### THE PROBLEM
The line containing "You are a GUI" and every line after it, through the end of the records below, are to be reproduced exactly, with the pictures left out.

########

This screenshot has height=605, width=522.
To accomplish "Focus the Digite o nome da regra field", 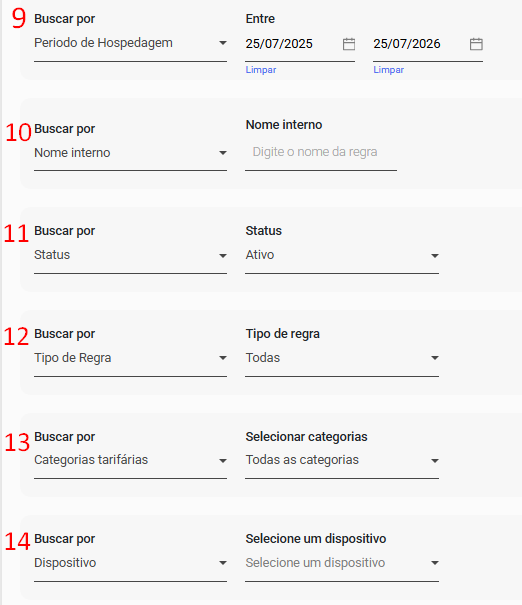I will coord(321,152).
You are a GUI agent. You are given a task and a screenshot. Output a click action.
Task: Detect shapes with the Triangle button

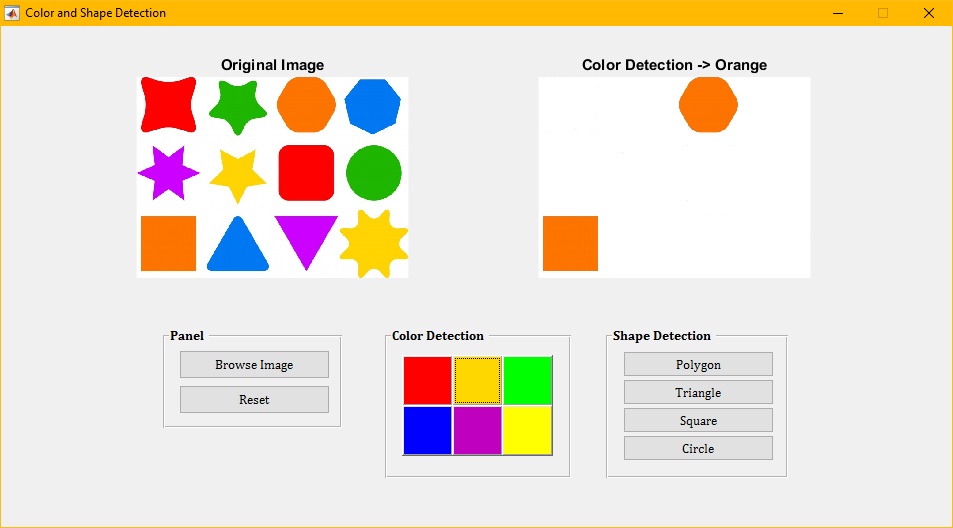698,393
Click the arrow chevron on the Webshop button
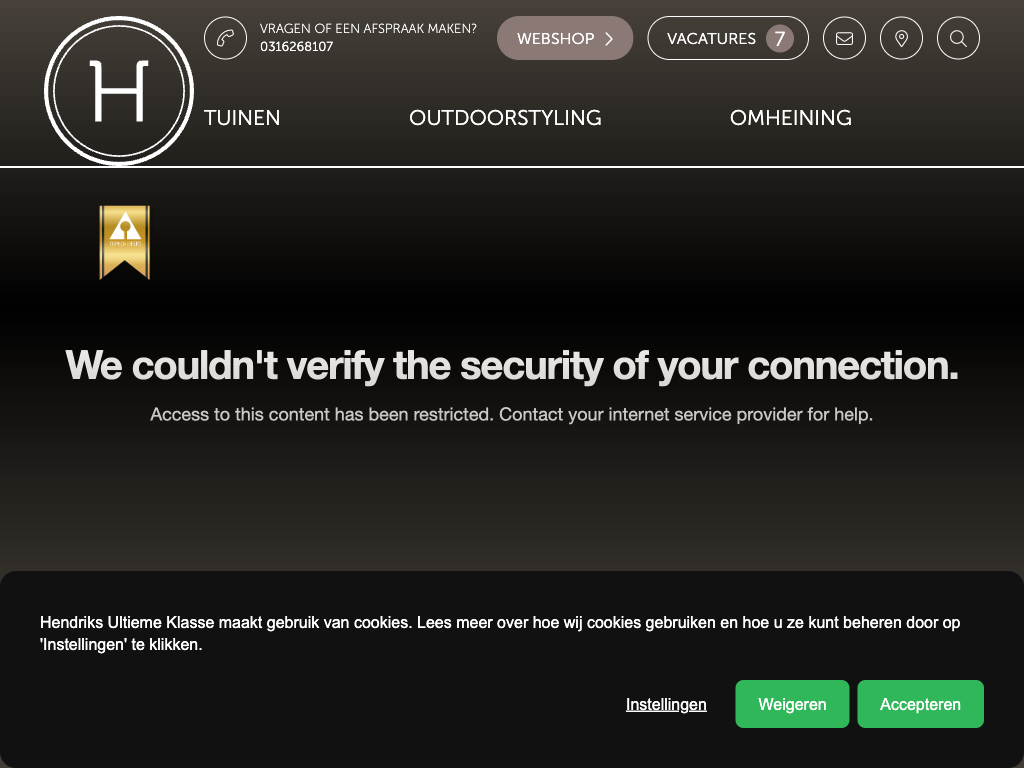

########

### TASK ANSWER
You are a GUI agent. You are given a task and a screenshot. Output a click action.
Task: Detect shapes with the Triangle button

698,393
Click the arrow chevron on the Webshop button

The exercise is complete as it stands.